Предложенный текст >>
- - - - -

В интервью Spiegel бывший германский канцлер, 67-летний Герхард Шредер, обсуждает кривую движения немецких властей в еврокризисе и свою идею Соединенных Штатов Европы. Он также отвечает на обвинения в том, что его правительство способствовало закладыванию основ для нынешних бед общеевропейской валюты.
SPIEGEL: Г-н Шредер, евро в смертельной опасности?
Шредер: Нет. Если вы посмотрите на внешнюю стоимость евро по отношению к доллару, то некогда мы были на уровне в 82 американских цента за евро, а теперь уже на уровне в 1,4 доллара. Евро не в опасности. Чего не хватает, так это политической концепции.
- Но что-то идет фундаментально неправильно в отношении евро в данный момент.
– (Бывший президент Франции Франсуа) Миттеран и (бывший канцлер Германии Гельмут) Коль созданием евро преследовали две основные идеи. Миттеран хотел сдержать экономическую мощь Германии в рамках Европы посредством общей валюты. Это не могло сработать. Если ты создаешь общую валюту, более сильная экономика будет превалировать. Ошибкой Коля было предположение, что общая валюта неизбежно приведет к политическому союзу. А кризис, который мы сейчас испытываем, делает более чем ясным то, что нельзя иметь общую валюту без общей финансовой, экономической и социальной политики.
- Вы говорили то же самое еще прежде чем стали канцлером, но тогда вы не развили эту политику.
– Европа это очень твердый орешек. Каждый, кто пробовал, знает. Вот почему я также очень нерешителен и полон сомнений в критике тех администраций, которые сейчас у власти. Я признаю, что мне хотелось бы достичь большего, чем я достиг. Когда я был на посту канцлера, я хотел привести европейский конституционный процесс к удовлетворительному завершению. Но я потерпел неудачу в этом не из-за нас.
- Гельмут Коль обвиняет вас в кризисе, отмечая, что вы слишком быстро приняли Грецию в зону евро. Значит ли это, что вас следует винить в разгроме евро?
– Любой, кто честно изучит вопрос, поймет, что это неправда. В то время Европейская комиссия чувствовала и посчитала, что условия соблюдены. Все соответствующие группы в Европейском парламенте согласились с включением Греции в зону евро, как и (правоцентристский Христианско-демократический союз) ХДС, так и выступающие в защиту прав бизнеса свободные демократы из СДП (Свободной демократической партии). Только (консервативный Христианско-социальный Союз) ХСС был против.
- Европейский Центробанк (ЕЦБ) также выдвигает обвинения против вас, а именно в том, что ваше правительство смягчило критерии Маастрихтского договора – т.е. Пакт стабильности и роста.
– Вот это уже критика, к которой нужно относиться более серьезно. Но рассматривать надо в контексте. Реформы усилили аспект роста пакта. Были встроены и примеры особого бремени, как, например, затраты на объединение Германии. Но что было гораздо более важным, так это то, что странам, проводившим разные структурные реформы, было предоставлено больше свободы в плане программ роста. Это было важным для нас в Германии, потому что мы запустили «Список-2010» (Agenda 2010, программа структурных реформ). У нас была застойная, стагнирующая экономика в Германии. Мы были также полны решимости провести реформы, чтобы приспособить системы социальной безопасности к новым условиям. Поэтому существовала необходимость выйти из состояния стагнации при помощи программы экономического стимулирования. В этой ситуации, и из-за внутренних реформ, мы были вынуждены подчеркивать компонент роста в этом пакте. И в конечном счете это завершилось успехом. Мы осуществили нашу работу на родине по всем пунктам «Списка-2010», что является еще одной причиной того, что годы экономического кризиса мы прошли лучше и более успешно, чем остальные. Сейчас такие страны как Франция и Италия вынуждены наверстывать упущенное и догонять в сложных условиях.

- - - - -

Записанные данные >>
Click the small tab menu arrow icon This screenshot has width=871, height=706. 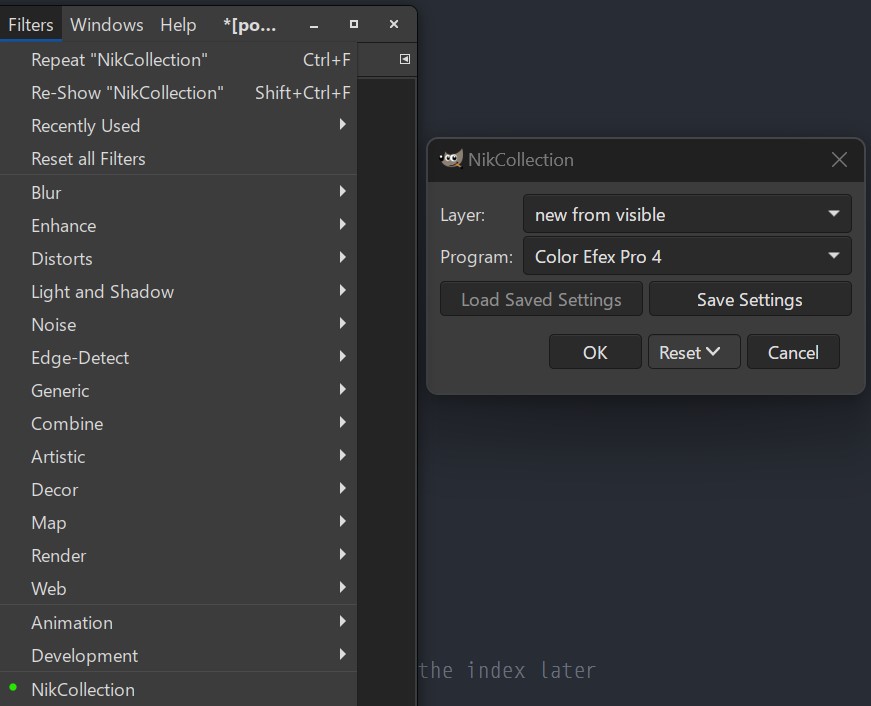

- - - - -

Условие задания >> Какая партия, согласно интервью со Шредером, выступала против включения Греции в зону евро? Данные к этому заданию отношения не имеют.

Образец ответа >> Против был только консервативный Христианско-социальный союз (ХСС).